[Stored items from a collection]
▬▬▬▬▬▬
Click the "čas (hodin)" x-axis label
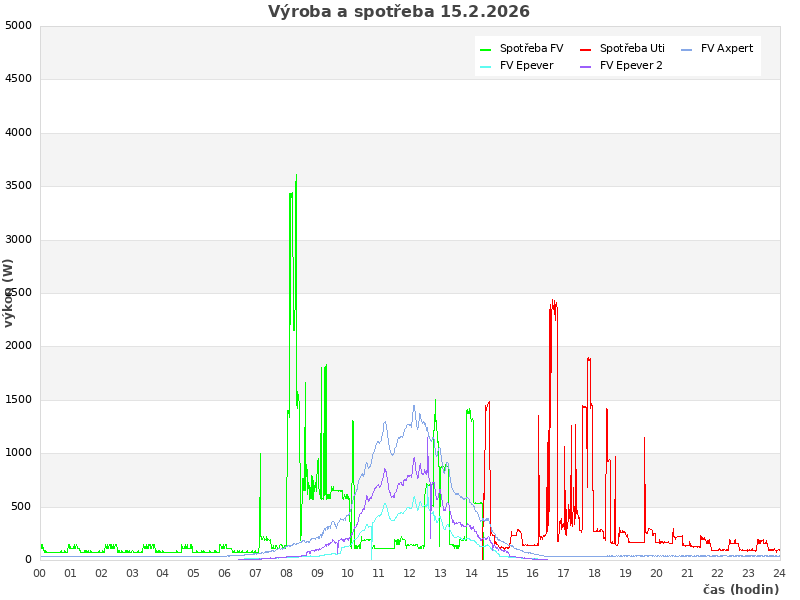Screen dimensions: 800x600 pyautogui.click(x=740, y=589)
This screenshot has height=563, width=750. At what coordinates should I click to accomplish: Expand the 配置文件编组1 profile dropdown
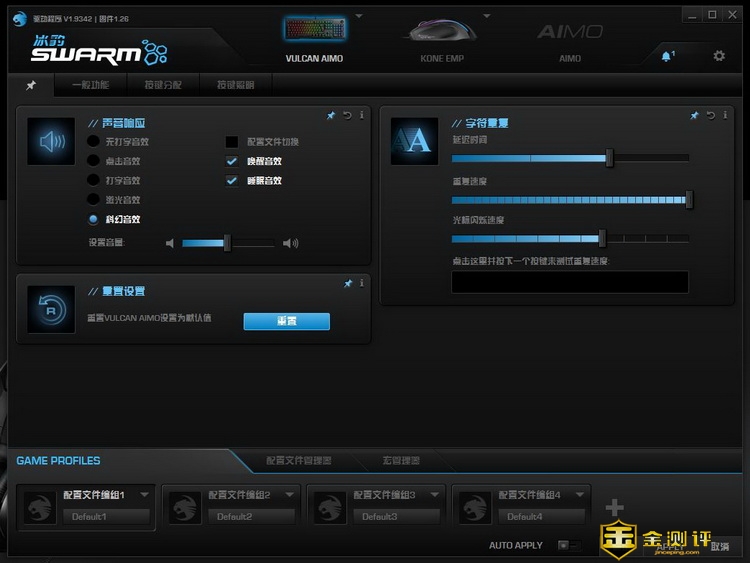146,494
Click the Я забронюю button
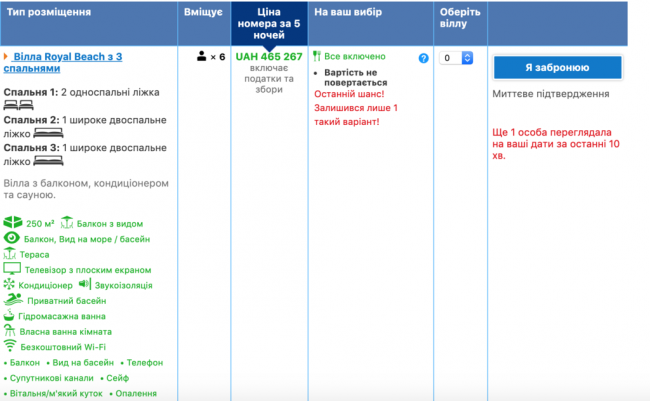Viewport: 650px width, 401px height. click(557, 67)
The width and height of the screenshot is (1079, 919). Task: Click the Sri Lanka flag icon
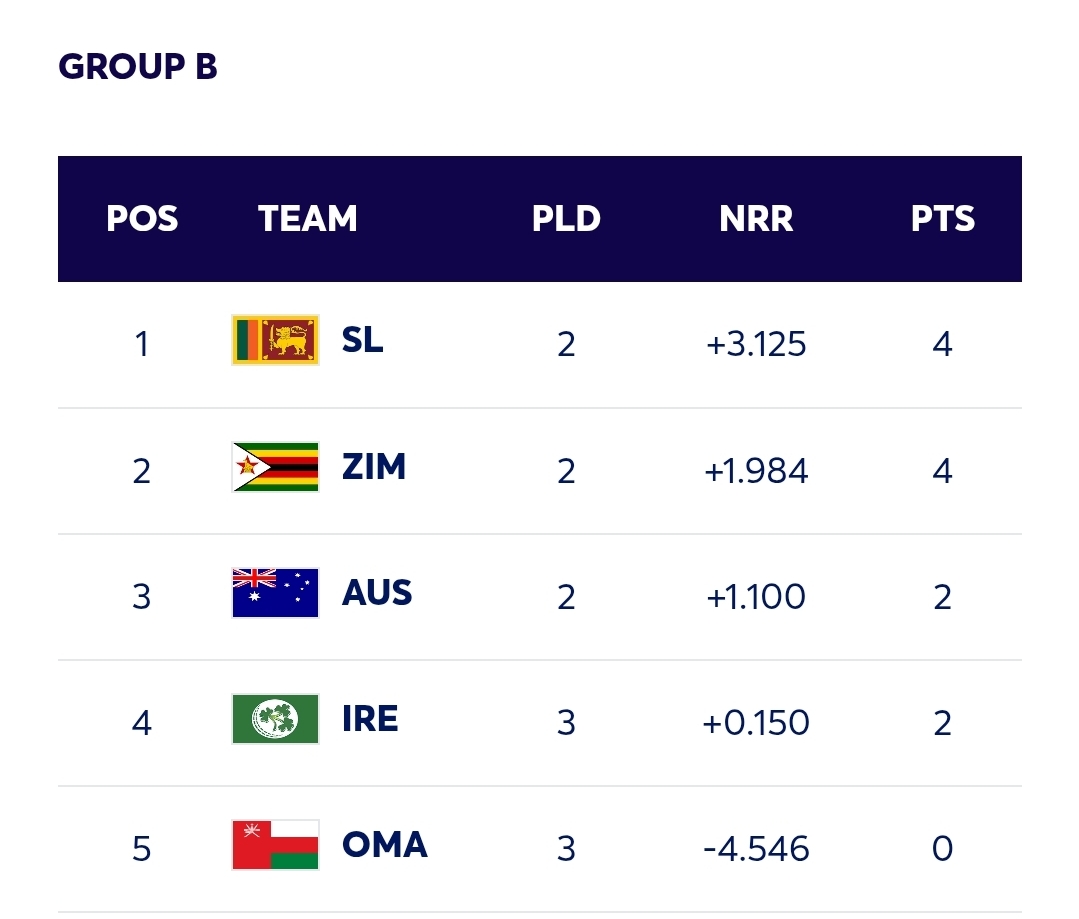275,341
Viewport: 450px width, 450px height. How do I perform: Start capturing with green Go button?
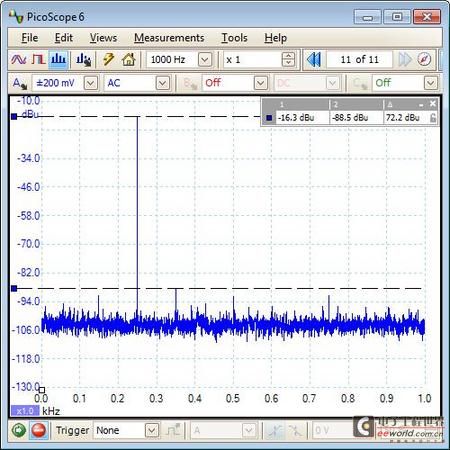[19, 430]
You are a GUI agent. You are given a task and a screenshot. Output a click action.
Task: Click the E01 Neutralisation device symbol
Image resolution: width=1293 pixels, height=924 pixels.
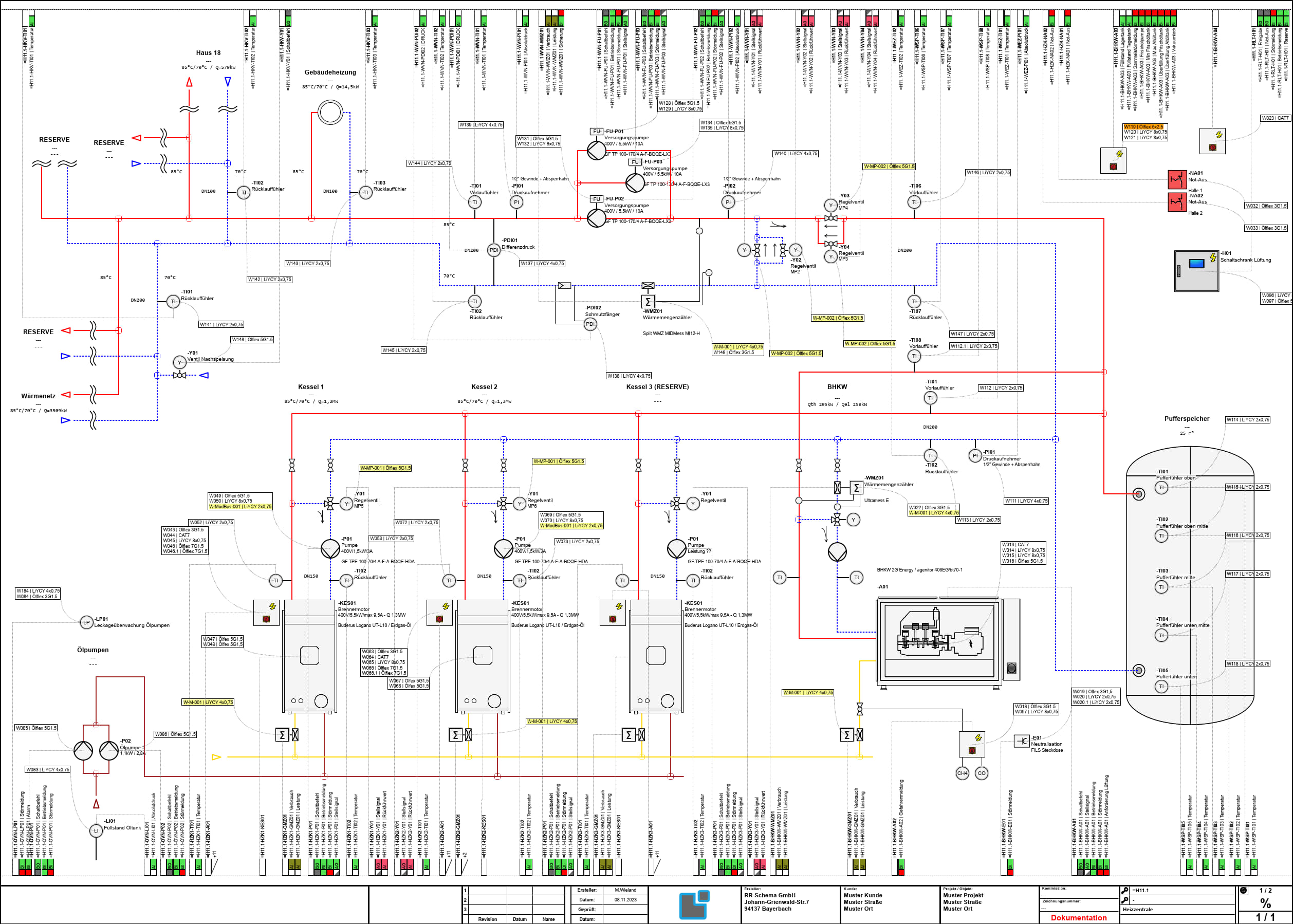pos(1022,741)
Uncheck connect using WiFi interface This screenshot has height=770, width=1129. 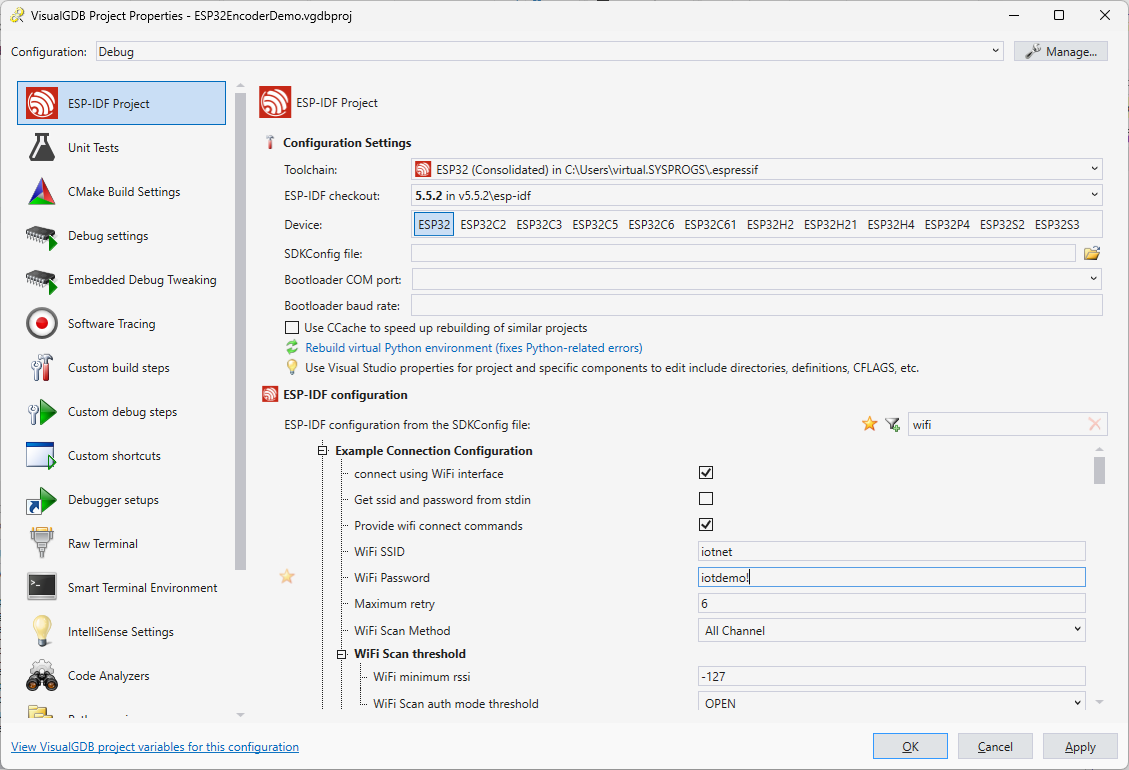coord(706,473)
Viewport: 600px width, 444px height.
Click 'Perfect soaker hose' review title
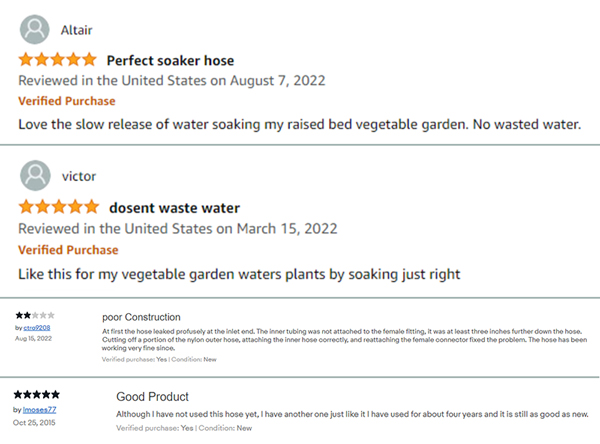pyautogui.click(x=170, y=60)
▬▬▬▬▬▬
Aim of the exercise:
The last line of the entries marks the end, and the line with "Viewport: 600px width, 444px height." marks the start. Output exactly those two lines and every line between them, nothing else, with the pictures left out.

Result of this exercise:
Viewport: 600px width, 444px height.
Click 'Perfect soaker hose' review title
pyautogui.click(x=170, y=60)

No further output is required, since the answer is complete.